**TASK INSTRUCTIONS:** For this task, copy all of the data below exactly and skip the pictures.

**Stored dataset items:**

=== Section Start ===

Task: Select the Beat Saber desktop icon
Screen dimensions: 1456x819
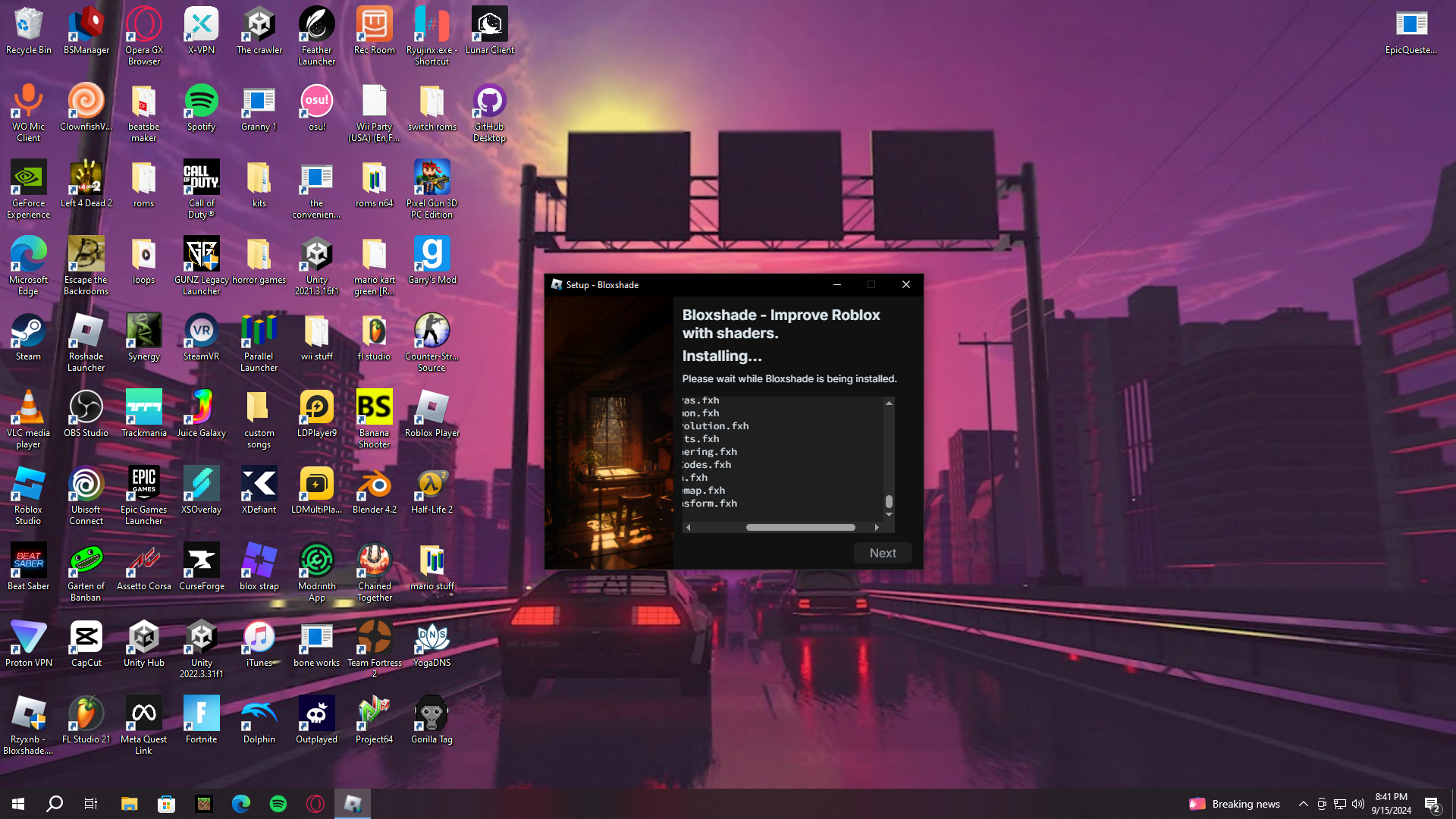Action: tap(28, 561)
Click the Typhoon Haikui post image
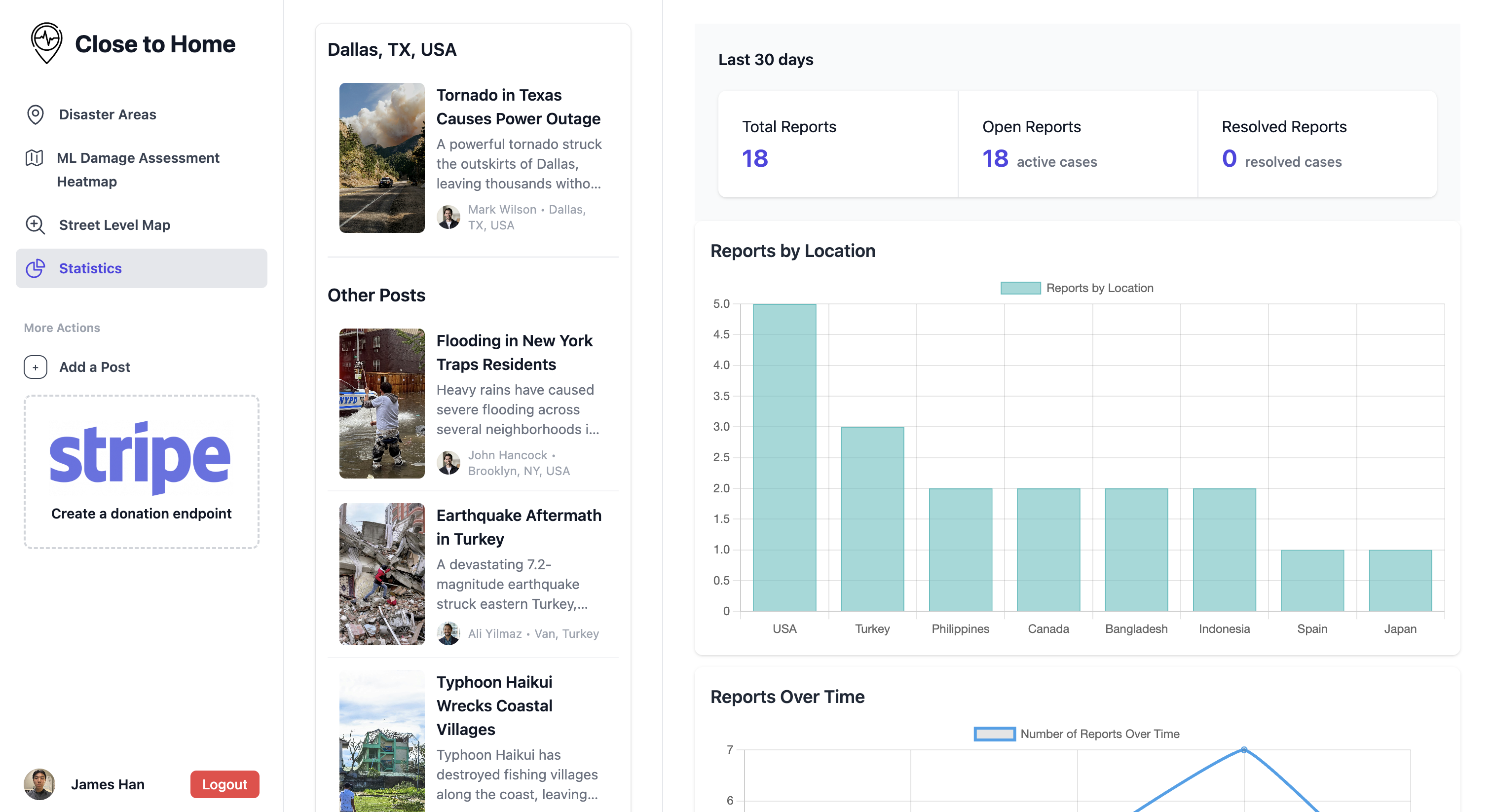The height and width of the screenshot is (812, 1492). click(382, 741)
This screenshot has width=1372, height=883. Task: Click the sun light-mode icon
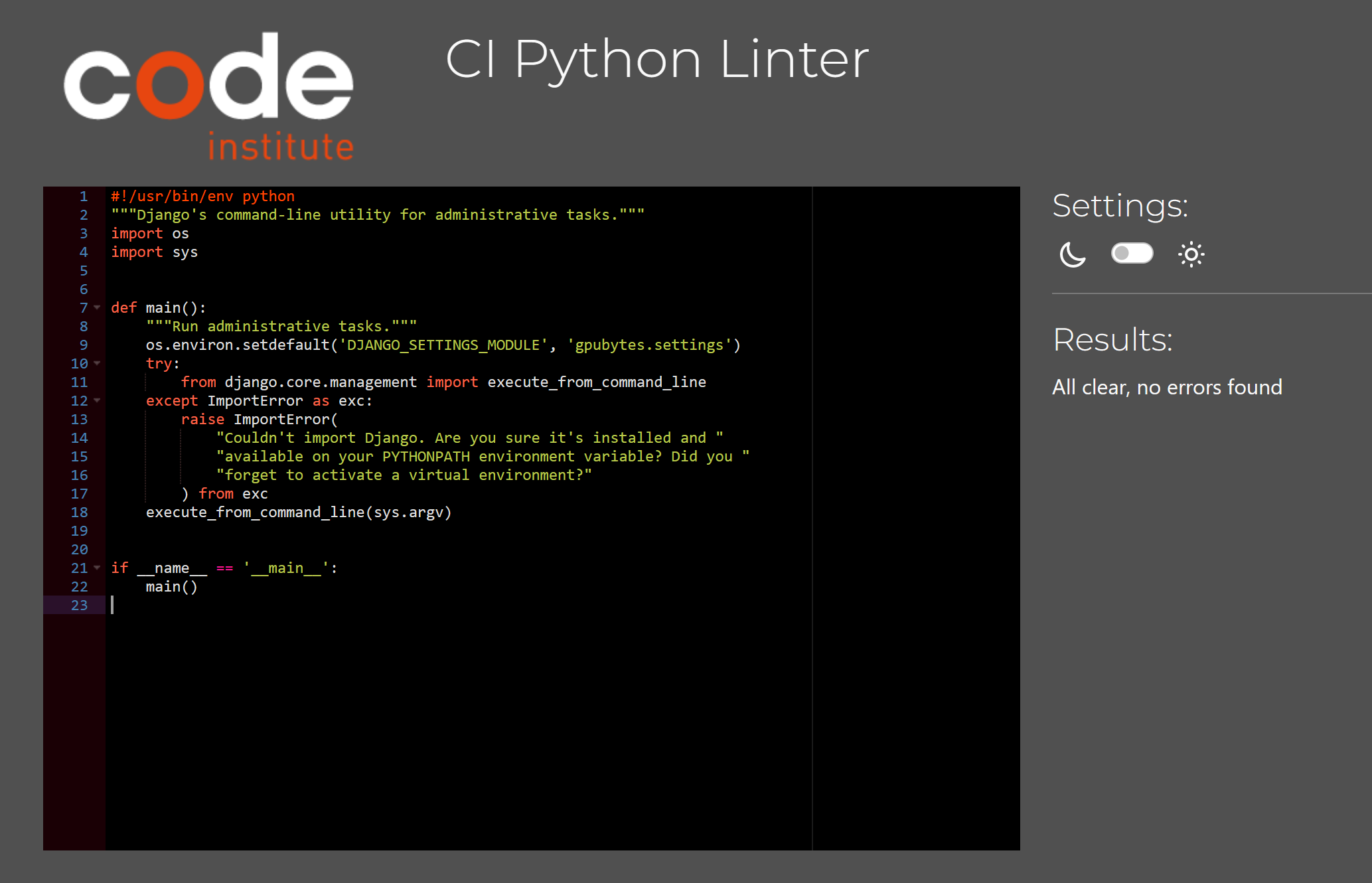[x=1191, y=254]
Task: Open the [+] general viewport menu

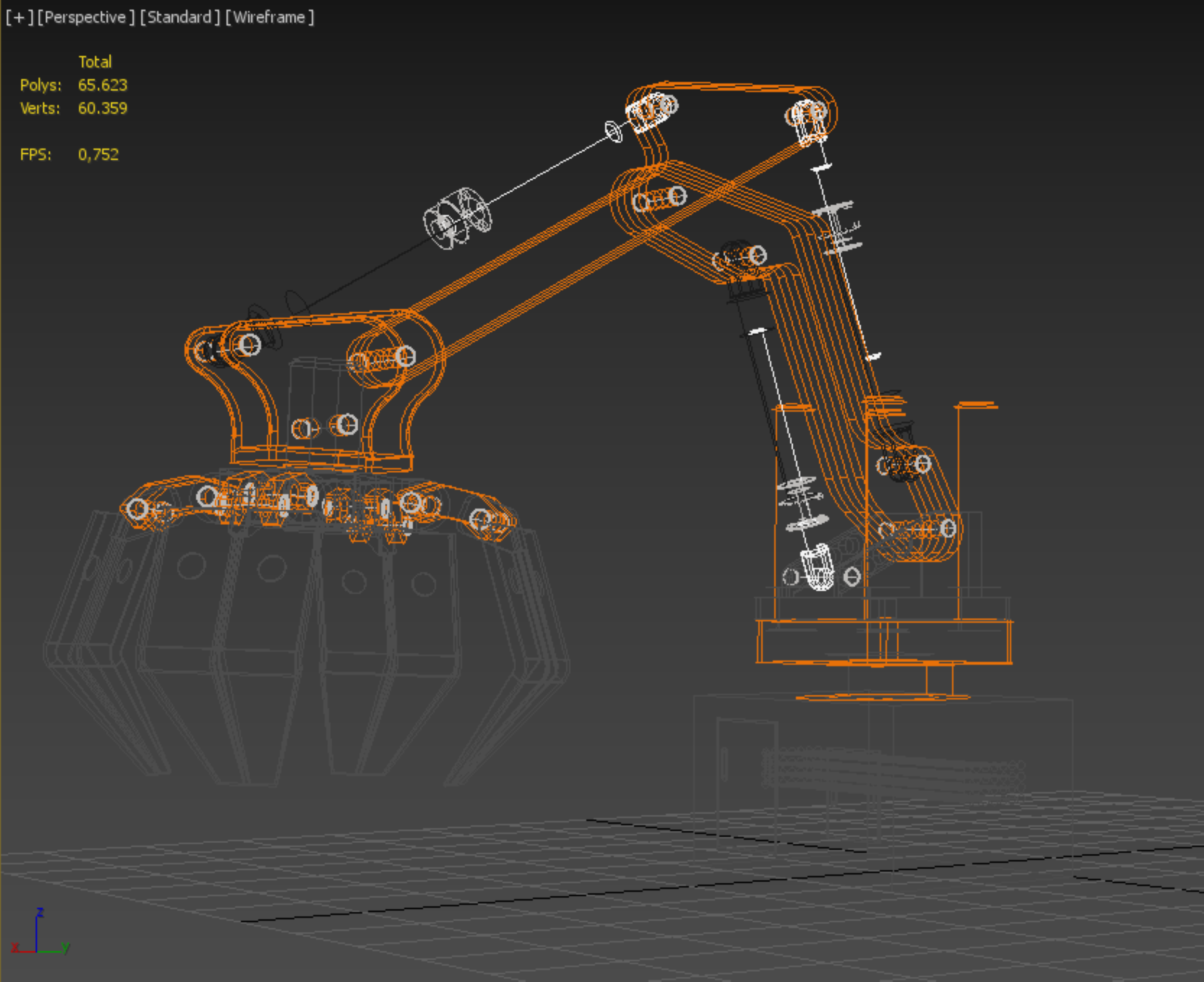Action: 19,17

=== Section End ===

**ANSWER TO THIS PROBLEM:**
Task: Select the Beat Saber desktop icon
Screen dimensions: 1456x819
Action: tap(28, 561)
Click the Typhoon Haikui post image
The height and width of the screenshot is (812, 1492). click(382, 741)
This screenshot has width=1372, height=883. Task: Click the sun light-mode icon
[x=1191, y=254]
Task: Open the [+] general viewport menu

Action: 19,17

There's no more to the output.